Available in single issues and collected editions – Trade Paperback, Hardcover and Absolute Edition.
Batman – I Am Gotham
(writer) Tom King
(artist) David Finch
(colours) Jordie Bellaire
And so to Rebirth.
DC Rebirth was a 2016 relaunch from DC Comics of its entire line of ongoing monthly superhero comic book titles. Using the end of The New 52 initiative in May 2016 as its launching point, DC Rebirth restored the DC Universe to a form much like that prior to the ‘Flashpoint’ storyline while still incorporating numerous elements of The New 52, including its continuity.
This was music to the ears of long time collectors. They no longer had to ignore decades of continuity, but were able to welcome back many facets of the characters they enjoyed so much. And it also gave readers who had jumped on at the New 52 initiative a chance to learn more about each character’s past.
For Batman, Scott Snyder and Greg Capullo stepped aside, and in came Tom King and Dvid Finch.
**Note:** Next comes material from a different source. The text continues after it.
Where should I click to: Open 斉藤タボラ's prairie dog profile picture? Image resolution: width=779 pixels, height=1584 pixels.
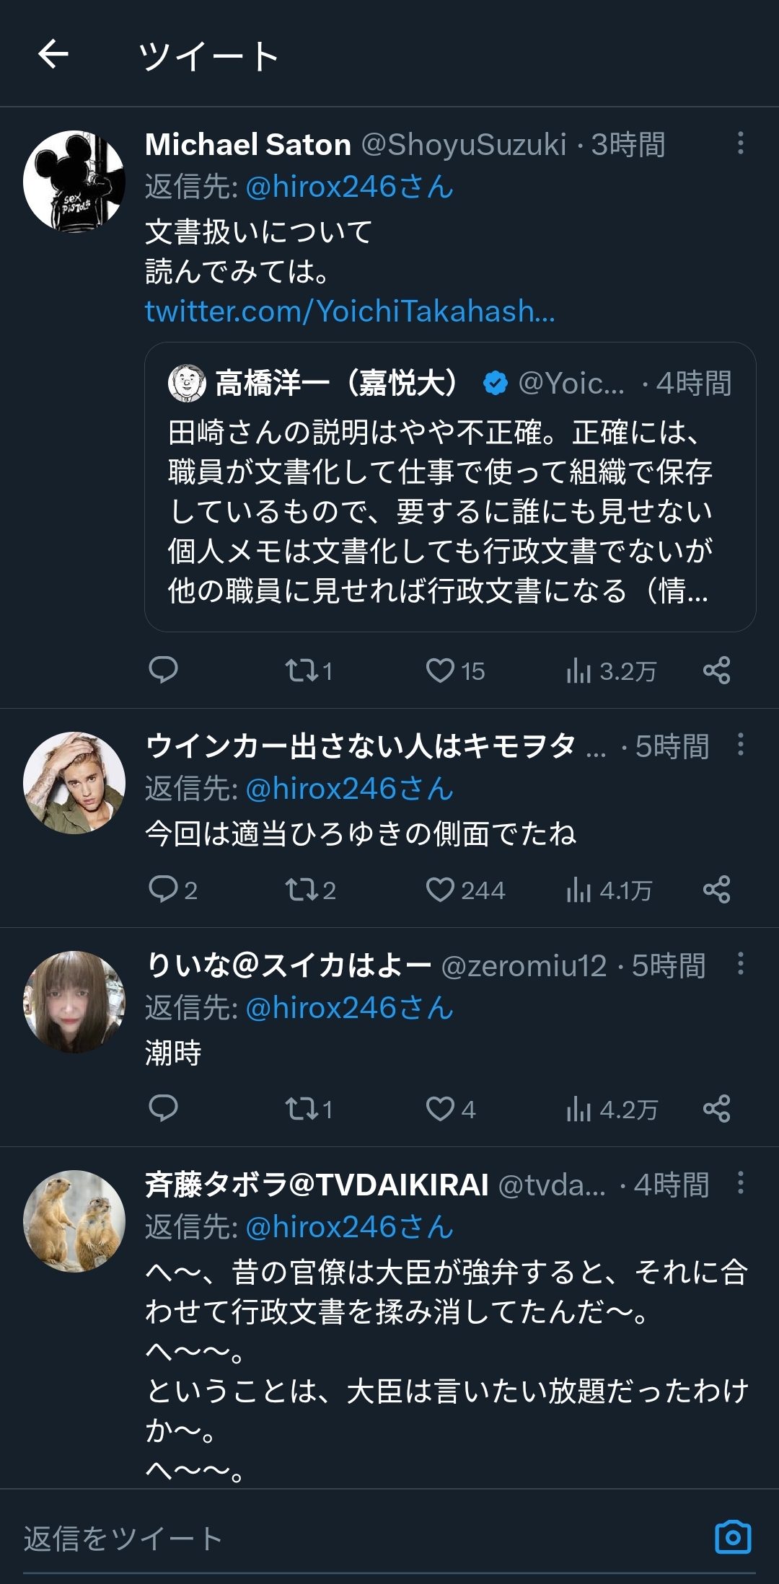point(74,1221)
Tom King was mostly known for co-writing Grayson with Tim Seeley, The Omega Men and The Sheriff of Babylon. David Finch was an industry veteran who’s drawn every character under the sun for both Marvel and DC. This was not his first time drawing Batman.
I always say that comparing Snyder to King is like comparing Blockbuster Cinema to Independent Cinema. Snyder’s style is more immediate, he establishes clear stakes, writes great set pieces and has big ideas. King is a little more methodical, slow burning, and likes giving the readers pieces of the puzzle at his own pace, asking them to assemble the puzzle as they go. And this style continued with Batman.
If I had to answer very simply what King’s Batman run is about (and it runs for 85 issues, or more than 12 trade paperbacks at this point), it’s all about Bruce’s life beyond the Cowl. What if other people were around to take over from Batman? Could he have a happy life just as Bruce Wayne? Or is Batman so ingrained into his psyche that he’ll never be able to leave it behind?
King’s run begins with I Am Gotham. Batman is Gotham City’s greatest protector but there are two new heroes in town – a pair of masked metahumans with the powers of Superman. Calling themselves Gotham and Gotham Girl, they’ve saved Batman’s life, and see him as their inspiration. They want to fight alongside him and clean up Gotham together.
But what happens if Gotham’s new guardians go bad? What if they blame the Dark Knight for the darkness that threatens to drown their city?
I Am Gotham is a great starting point for Batman if you are a fan of long form storytelling. There are moments in the early issues that get paid off much further down the line. It really is one large run, and it is told with skill, heart and intrigue. Although not a massive part of the first story arc, I Am Gotham, at the centre of King’s run is the romance between Batman and Catwoman. Can they still be their alter egos and live a happy life as Bruce Wayne and Selina Kyle?
In King’s run, Batman is tested physically, emotionally, mentally, and the run incorporates every villain from his Rogues Gallery. However, the driving force behind it all may surprise you, and King utilises a villain who was ripe for re-invention as Batman’s greatest foe.
Finch’s art is exceptionally easy on the eye. He specializes in larger than life characters, but is equally comfortable with 9 panel pages as he is with splash pages. Beautifully brought to life by Jordie Bellaire’s colours also.
Settle in for a long ride with this run on Batman, but having read it issue to issue, and since in collected editions, I am of the opinion that it is one the great Batman runs, and will be dissected and discussed for years to come.
Available in single issues and collected editions – Trade Paperback and Deluxe Hardcovers.